It seems like the overall safety standards are a lot lower here that in the US. Every time I walk next to the scaffolding next to the hotel I am worried they are going to drop part of it and hit someone. It is almost a little scary for someone who is used to having ambulances available within minutes to here where I have not seen one this whole time. I haven't heard any sirens at all yet. This is definitely different since I hear so many random things out of my window but no sounds from emergency vehicles.
The first thing I've noticed is the abundance of holes in the street but no yellow cones or tape to alert you to the danger. Sometimes the hole is accompanied by a Chinese man digging or installing piping. There are also missing street bricks all over the place. With all this uneven footing, you would think that all people would wear sturdy footwear. However, the Chinese women are interested in looking tall so many wear high heels and are quite amazing!
Another thing about the streets is that the sidewalks, the roads, the lines mean nothing. Cars drive on sidewalks and frequently park on sidewalks. Bikes travel the roads or sidewalks and weave in and out of traffic (or between) at all times. I'm not sure why this city has lines because cars frequently cross the center line to pass the cars and then cut off the cars when making a right hand turn. It is crazy and I expected that we would see many more accidents but it somehow makes sense to the residents.
A final thing that I've noticed is that many of the construction workers live in the middle of the street in tiny trailers. We figured this out last night when we noticed that a man in his underwear was outside the little hut standing holding the door open. It is all so interesting here!
Tonight for dinner I talked to Amanda and Curtis on Facebook. We decided to walk across the street to some Pizza and Sandwich place that I never even noticed. It was amazing.
When we walked in we noticed an all Chinese menu on the board. We instantly thought we were in for a traditional Chinese restaurant. When we looked at the menu, it took us by surprise when we saw that it was all in English. We finally found the first American diner.
We ordered typical American cuisine. You know, pizza, a BLT, a cappuccino, and a root beer float. What's to go wrong? It was awesome and they even gave is some weird hot lemon flavored water. I am so going back there. It was cheap compared to the states, but expensive when comapred to market food. The 3 of us (Curtis, Amanda, and I) ordered enough for 4 people and it only came out to less than 150 RMB. You gotta love China. TIC!

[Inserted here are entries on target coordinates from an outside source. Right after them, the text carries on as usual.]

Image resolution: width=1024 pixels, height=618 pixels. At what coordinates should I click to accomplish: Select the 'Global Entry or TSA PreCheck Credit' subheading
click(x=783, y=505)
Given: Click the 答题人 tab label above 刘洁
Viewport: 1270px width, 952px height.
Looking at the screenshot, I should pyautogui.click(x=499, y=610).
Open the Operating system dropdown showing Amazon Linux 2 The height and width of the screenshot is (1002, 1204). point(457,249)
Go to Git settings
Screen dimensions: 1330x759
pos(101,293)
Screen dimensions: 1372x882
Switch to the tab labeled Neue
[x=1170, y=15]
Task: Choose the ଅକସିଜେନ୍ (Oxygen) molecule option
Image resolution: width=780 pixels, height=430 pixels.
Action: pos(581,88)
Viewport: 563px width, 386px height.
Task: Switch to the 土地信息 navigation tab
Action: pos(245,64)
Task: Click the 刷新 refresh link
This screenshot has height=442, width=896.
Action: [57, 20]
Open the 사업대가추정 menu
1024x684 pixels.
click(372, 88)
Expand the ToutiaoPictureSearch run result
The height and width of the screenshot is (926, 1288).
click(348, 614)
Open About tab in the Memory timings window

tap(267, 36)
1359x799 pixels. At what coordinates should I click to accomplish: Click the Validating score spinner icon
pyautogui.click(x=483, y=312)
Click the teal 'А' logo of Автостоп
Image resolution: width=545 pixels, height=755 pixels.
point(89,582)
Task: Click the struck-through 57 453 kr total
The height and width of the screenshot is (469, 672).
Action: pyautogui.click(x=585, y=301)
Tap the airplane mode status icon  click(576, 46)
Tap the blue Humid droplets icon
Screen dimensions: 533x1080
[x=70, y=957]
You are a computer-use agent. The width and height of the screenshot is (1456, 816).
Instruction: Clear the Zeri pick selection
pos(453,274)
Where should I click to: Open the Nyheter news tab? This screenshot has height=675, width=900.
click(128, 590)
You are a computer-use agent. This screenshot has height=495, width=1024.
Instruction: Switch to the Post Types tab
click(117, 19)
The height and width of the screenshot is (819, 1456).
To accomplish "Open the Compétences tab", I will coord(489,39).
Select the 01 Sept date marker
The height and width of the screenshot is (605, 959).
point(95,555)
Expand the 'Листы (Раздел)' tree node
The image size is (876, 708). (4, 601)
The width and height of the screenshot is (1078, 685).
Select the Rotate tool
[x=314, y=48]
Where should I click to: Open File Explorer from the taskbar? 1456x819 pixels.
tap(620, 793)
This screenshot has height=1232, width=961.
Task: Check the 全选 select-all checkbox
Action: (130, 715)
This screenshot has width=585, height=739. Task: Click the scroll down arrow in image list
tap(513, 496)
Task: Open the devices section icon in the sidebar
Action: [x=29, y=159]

After that, we got ready and met in Eric/Sam's room. We then hopped in a taxi and went to the miniBull's dance club. That was insane. We danced, drank, and danced some more. We met a lot of cool people and even some kid that studied in France for 6 years. Tianjin is full of people of all origins and nationality. After that we came home and went to our rooms. This place is awesome and seems almost essential to be able to speak Mandarin. If you know the language, you instantly have an 'in' with the local community.